TASK BRIEF >> Reproduce the lines of the entries below word for word, starting at the line that contains "winners (1015, 397)" and ending at the line that contains "This image has height=2092, width=1560.", including both of those lines.

Entries from a dataset:
▼
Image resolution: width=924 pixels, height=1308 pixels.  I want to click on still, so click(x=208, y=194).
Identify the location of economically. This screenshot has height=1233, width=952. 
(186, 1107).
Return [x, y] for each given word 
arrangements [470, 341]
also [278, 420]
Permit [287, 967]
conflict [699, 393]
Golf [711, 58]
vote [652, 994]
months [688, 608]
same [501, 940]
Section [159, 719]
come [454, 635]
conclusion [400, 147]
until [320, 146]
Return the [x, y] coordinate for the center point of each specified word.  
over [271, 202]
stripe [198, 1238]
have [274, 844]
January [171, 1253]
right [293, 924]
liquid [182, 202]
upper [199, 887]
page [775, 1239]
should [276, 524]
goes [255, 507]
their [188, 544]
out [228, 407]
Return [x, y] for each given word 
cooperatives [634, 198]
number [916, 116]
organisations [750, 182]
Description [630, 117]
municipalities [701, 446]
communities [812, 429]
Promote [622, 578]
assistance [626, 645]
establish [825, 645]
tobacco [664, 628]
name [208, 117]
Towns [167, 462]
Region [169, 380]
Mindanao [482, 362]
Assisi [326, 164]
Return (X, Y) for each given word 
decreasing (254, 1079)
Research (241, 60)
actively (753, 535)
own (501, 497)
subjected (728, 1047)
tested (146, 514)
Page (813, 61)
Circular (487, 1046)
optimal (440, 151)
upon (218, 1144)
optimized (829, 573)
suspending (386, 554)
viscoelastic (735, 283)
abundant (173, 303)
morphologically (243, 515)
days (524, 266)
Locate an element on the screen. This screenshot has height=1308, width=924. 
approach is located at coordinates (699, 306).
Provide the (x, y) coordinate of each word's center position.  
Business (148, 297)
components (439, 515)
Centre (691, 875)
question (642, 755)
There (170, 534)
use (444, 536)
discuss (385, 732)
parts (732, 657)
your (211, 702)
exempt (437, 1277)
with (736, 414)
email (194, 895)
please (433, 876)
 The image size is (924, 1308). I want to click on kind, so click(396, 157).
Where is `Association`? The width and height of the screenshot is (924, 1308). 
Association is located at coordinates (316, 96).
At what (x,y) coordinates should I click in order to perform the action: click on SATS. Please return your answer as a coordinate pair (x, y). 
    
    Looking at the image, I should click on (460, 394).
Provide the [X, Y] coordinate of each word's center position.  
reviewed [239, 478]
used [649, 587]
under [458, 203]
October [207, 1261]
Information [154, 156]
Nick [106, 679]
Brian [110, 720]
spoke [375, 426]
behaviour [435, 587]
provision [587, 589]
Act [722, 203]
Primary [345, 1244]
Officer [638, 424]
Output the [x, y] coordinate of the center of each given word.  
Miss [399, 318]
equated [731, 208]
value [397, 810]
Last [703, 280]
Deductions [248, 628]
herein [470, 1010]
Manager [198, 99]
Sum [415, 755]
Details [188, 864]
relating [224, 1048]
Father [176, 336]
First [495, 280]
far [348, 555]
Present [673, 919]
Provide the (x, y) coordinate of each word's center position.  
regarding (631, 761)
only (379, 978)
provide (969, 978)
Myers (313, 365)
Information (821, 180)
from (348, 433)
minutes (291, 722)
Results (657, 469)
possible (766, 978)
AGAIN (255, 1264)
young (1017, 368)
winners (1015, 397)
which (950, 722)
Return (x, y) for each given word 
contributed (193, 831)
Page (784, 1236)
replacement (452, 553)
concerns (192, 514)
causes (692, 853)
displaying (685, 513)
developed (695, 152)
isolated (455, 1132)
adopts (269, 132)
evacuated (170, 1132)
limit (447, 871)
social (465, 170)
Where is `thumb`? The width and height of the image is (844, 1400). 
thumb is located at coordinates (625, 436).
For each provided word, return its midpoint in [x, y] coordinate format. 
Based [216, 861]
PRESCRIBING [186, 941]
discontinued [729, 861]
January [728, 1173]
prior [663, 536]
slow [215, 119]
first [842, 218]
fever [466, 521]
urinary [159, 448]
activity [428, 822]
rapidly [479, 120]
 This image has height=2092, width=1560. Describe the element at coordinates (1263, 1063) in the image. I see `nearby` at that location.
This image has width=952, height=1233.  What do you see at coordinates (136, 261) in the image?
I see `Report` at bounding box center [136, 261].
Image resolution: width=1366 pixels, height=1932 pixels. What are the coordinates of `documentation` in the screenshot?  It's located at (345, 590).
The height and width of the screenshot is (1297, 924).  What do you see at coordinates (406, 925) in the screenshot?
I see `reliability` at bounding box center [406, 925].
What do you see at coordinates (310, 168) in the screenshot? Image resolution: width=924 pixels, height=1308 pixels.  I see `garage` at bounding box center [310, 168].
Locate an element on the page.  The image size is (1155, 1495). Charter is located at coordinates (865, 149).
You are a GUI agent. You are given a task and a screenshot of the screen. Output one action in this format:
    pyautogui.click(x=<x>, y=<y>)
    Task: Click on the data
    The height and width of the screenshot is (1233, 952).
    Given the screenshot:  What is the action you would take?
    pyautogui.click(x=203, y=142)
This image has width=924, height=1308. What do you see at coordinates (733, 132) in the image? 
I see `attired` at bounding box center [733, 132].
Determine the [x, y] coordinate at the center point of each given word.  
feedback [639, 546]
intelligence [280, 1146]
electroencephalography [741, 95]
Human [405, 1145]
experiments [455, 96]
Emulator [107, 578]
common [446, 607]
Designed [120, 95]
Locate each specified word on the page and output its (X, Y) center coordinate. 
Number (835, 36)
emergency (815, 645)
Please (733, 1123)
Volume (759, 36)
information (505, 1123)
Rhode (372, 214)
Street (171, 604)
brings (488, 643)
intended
▲
ANSWER TO THIS PROBLEM >>
winners (1015, 397)
which (950, 722)
Return (x, y) for each given word 
contributed (193, 831)
Page (784, 1236)
replacement (452, 553)
concerns (192, 514)
causes (692, 853)
displaying (685, 513)
developed (695, 152)
isolated (455, 1132)
adopts (269, 132)
evacuated (170, 1132)
limit (447, 871)
social (465, 170)
Where is `thumb`? The width and height of the image is (844, 1400). 
thumb is located at coordinates (625, 436).
For each provided word, return its midpoint in [x, y] coordinate format. 
Based [216, 861]
PRESCRIBING [186, 941]
discontinued [729, 861]
January [728, 1173]
prior [663, 536]
slow [215, 119]
first [842, 218]
fever [466, 521]
urinary [159, 448]
activity [428, 822]
rapidly [479, 120]
 This image has height=2092, width=1560. Describe the element at coordinates (1263, 1063) in the image. I see `nearby` at that location.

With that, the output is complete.